Now bring us a REAL van.... like the current Eurovan....


----------



## VWroutanvanman (Feb 12, 2011)

*SUV*

Here's an article on the 7-passenger SUV: http://www.autoblog.com/page/2/


----------



## taxman100 (Apr 30, 2011)

Any guesses on total sales in the U.S. - 2009 to 2012?

I'm betting less than 75,000 units.


----------



## 58kafer (Jun 27, 2007)

More than the EOS that's for sure, still amazes me that they still keep that alive. I guess that thing is a cash cow and costs nothing to make.

But I would be curious to see how many have been sold, the Routan that is.

Sent from my SGH-T989 using Tapatalk 2


----------



## luckeydoug1 (Feb 11, 2001)

I found this quote: When Routan debuted in 2008, VW executives were optimistic, talking about 45,000 units annually. T*he best year was 2010 when 15,961* vehicles were sold. Through August of this year, 9,254 vehicles were sold -- an 18 percent decrease from the same period last year.
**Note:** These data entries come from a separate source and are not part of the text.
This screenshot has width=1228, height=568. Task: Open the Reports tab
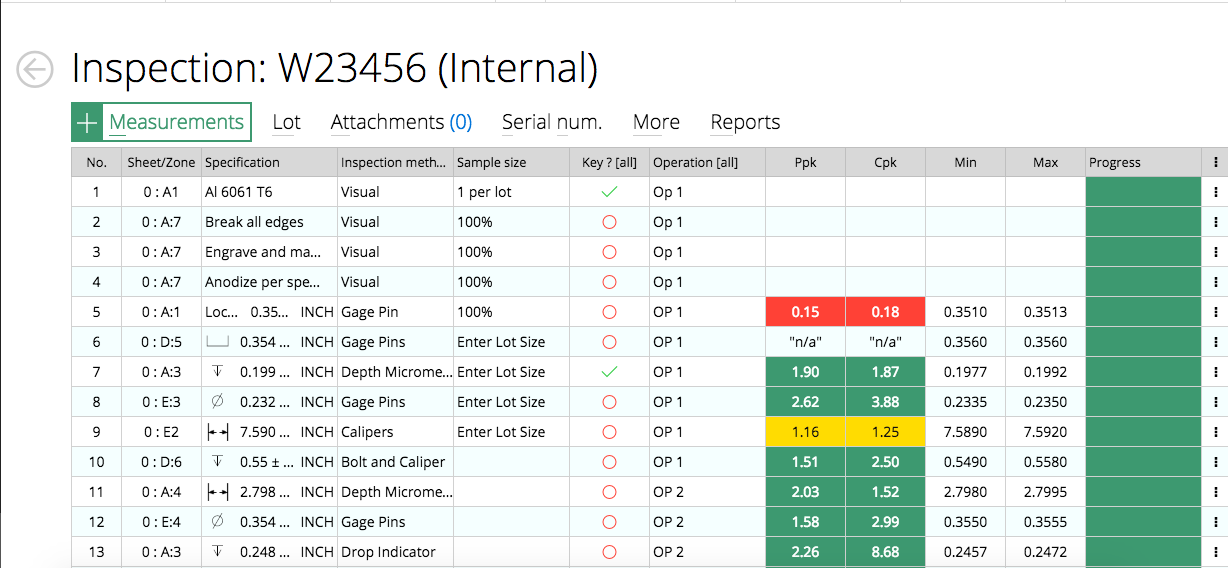[745, 123]
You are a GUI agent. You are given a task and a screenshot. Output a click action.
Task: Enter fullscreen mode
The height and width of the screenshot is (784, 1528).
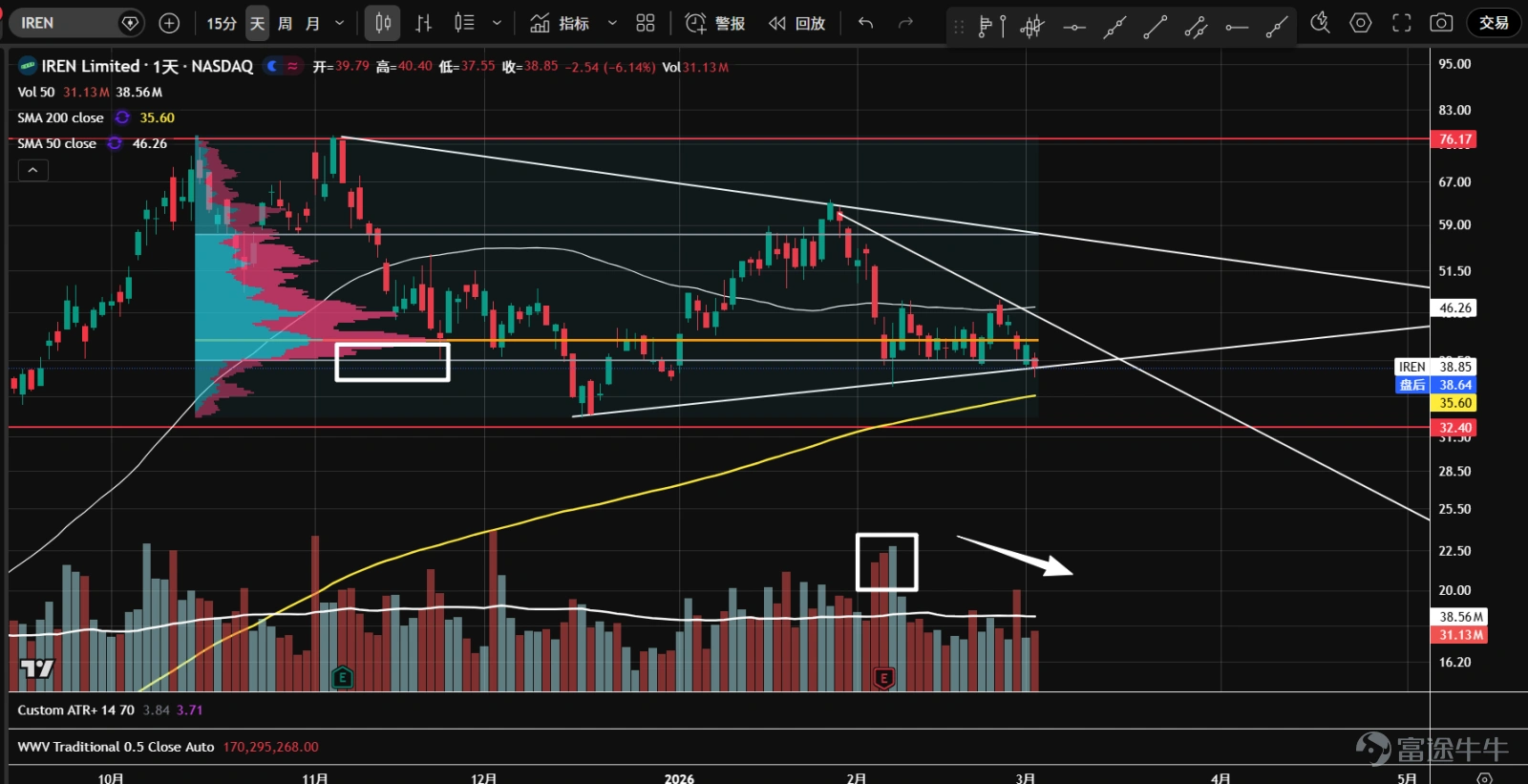(1401, 23)
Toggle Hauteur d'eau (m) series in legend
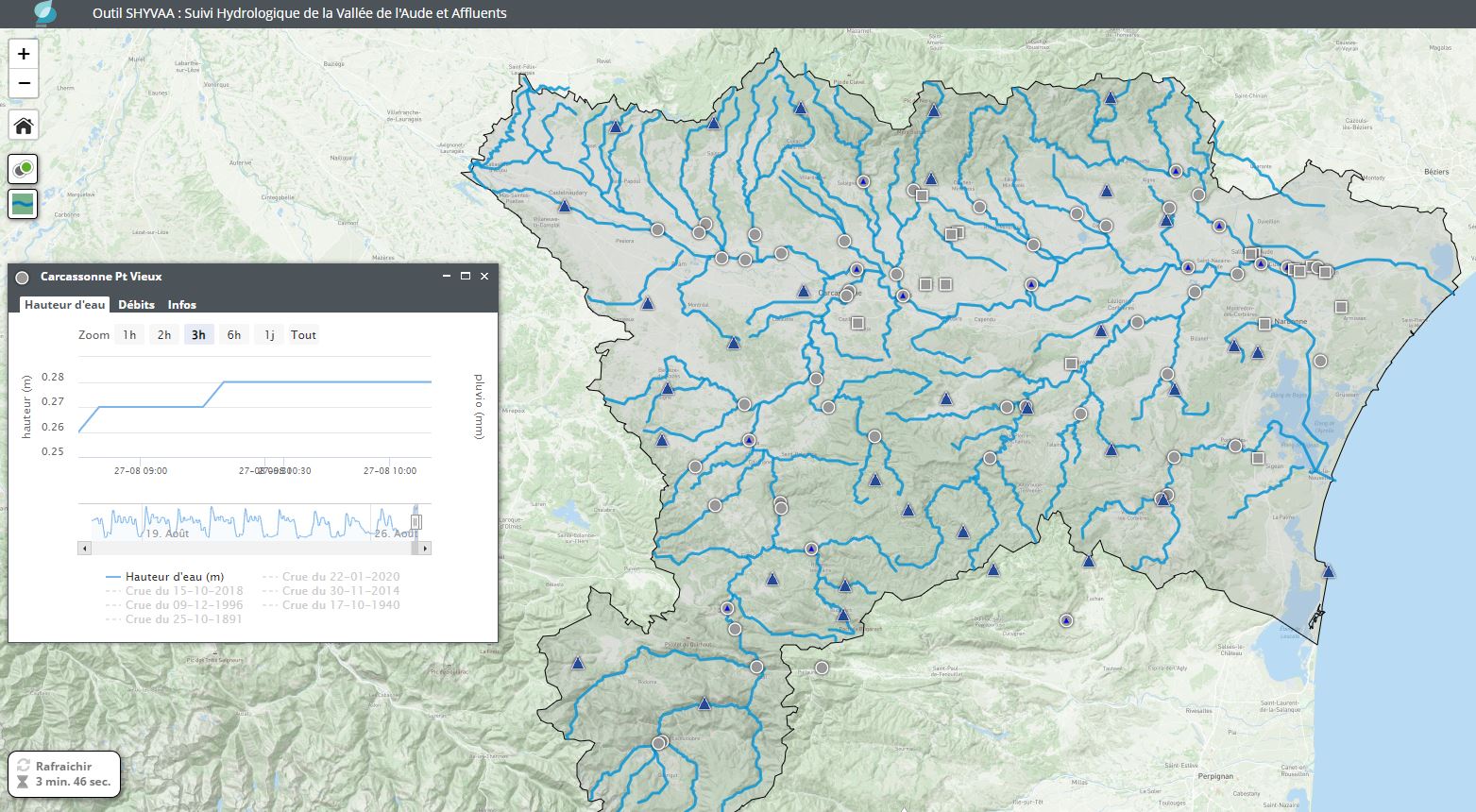Image resolution: width=1476 pixels, height=812 pixels. point(174,576)
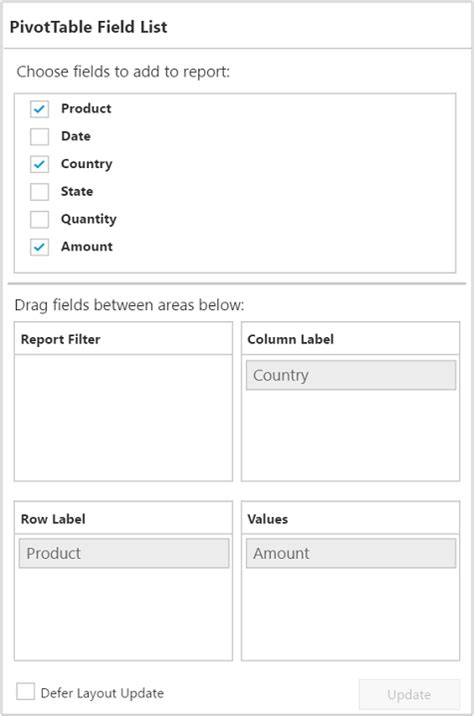Toggle the Defer Layout Update checkbox
Screen dimensions: 474x716
point(26,691)
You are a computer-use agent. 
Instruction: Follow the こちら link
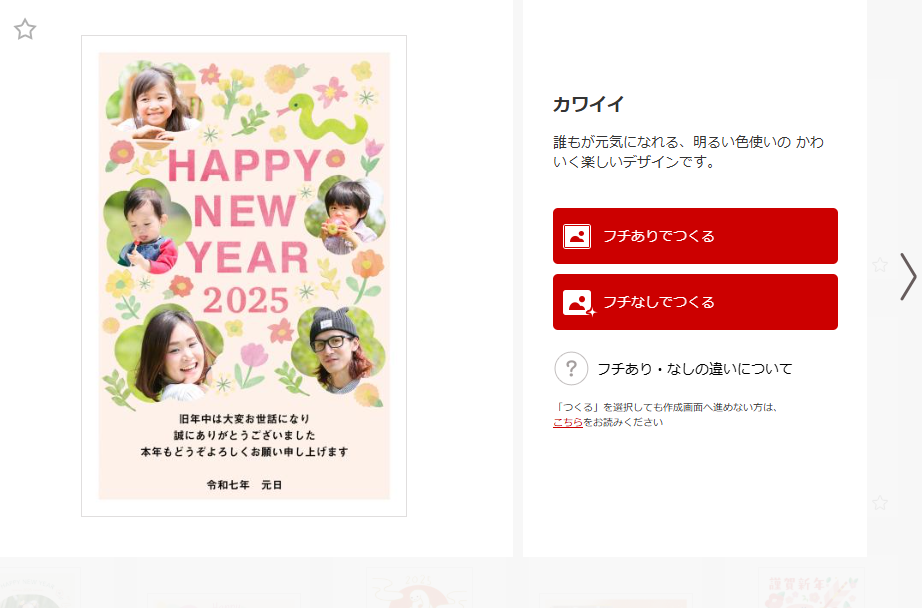point(567,422)
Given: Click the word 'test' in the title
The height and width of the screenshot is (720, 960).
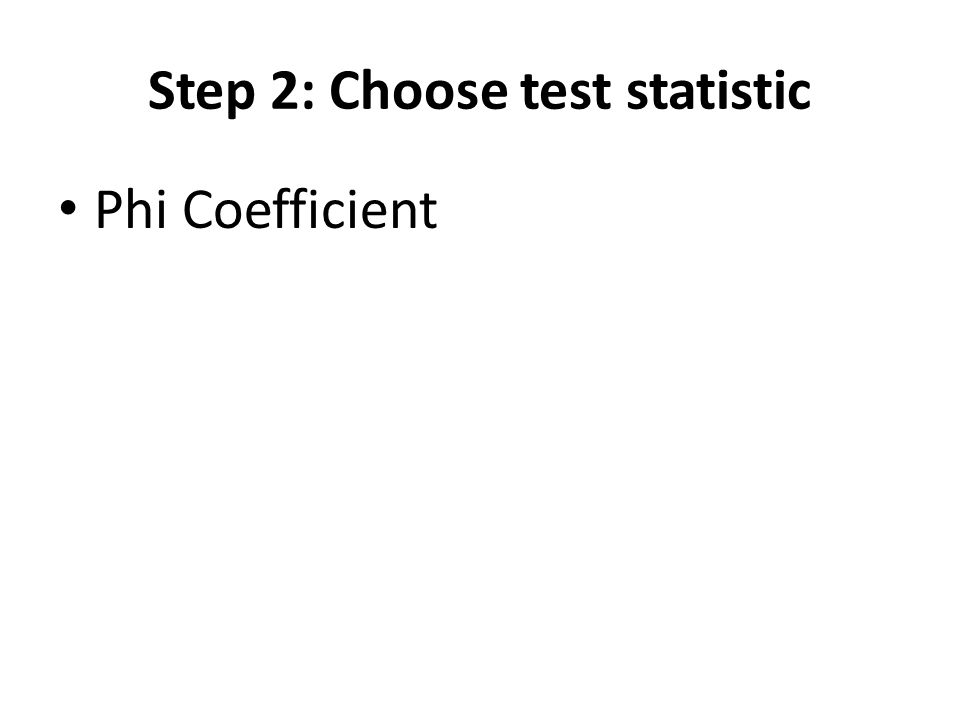Looking at the screenshot, I should coord(566,92).
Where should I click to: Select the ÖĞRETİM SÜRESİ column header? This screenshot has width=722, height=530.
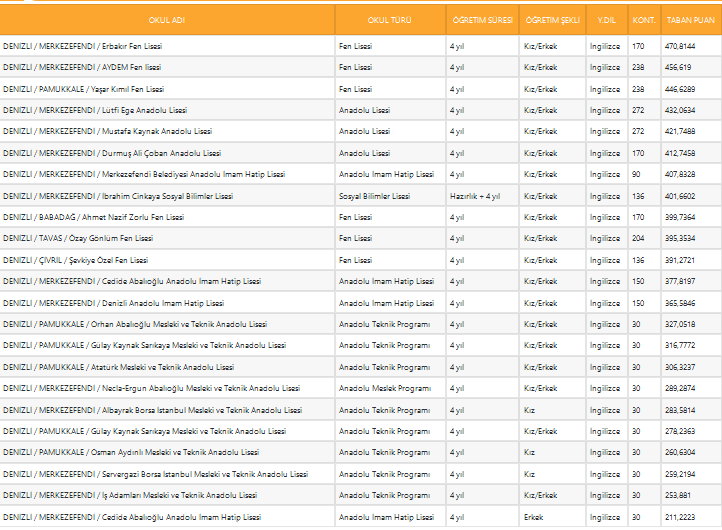tap(481, 20)

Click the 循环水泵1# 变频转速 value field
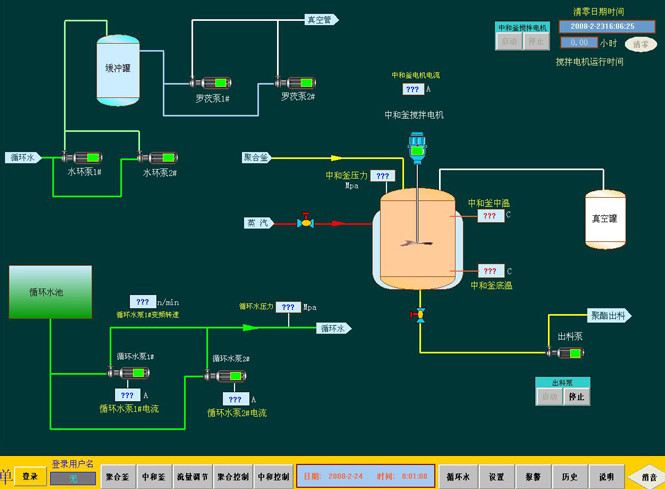(142, 302)
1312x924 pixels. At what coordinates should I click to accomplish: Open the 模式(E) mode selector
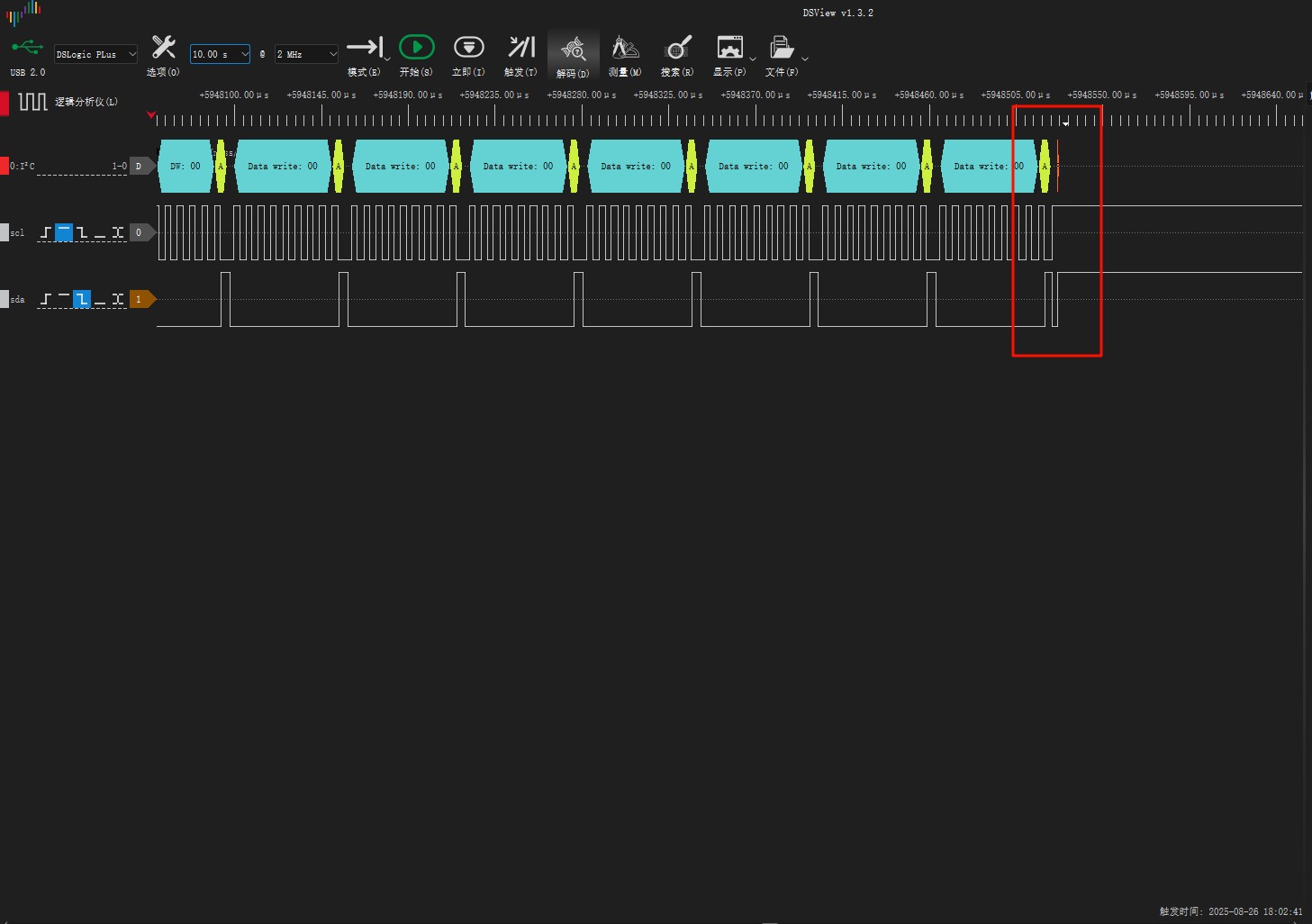pyautogui.click(x=365, y=48)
Read more: http://www.autonews.com/article/20110908/BLOG06/110909864#ixzz2A4WlG39U

I will keep looking, but my guess is less than 60,000 for the 4 years based on this comment.


----------



## cscsc (Jun 14, 2009)

PERHAPS THIS THREAD WILL HELP:

http://forums.vwvortex.com/showthread.php?4104468-Routan-Sales-Thus-Far.....&highlight=routan+sales


----------



## kctdi (Jan 24, 2004)

http://www.autoblog.com/2012/10/18/volkswagen-confirms-7-seater-and-baby-crossover-coming/

Testing to see if this link works. Maybe????

KC.


----------



## Dubtech2 (Mar 28, 2007)

*Hell Ya*

Man I have to rebuild these damn transmissions and replace there ****ty cylinder heads. 
Mopar blows. Good bye so long.


----------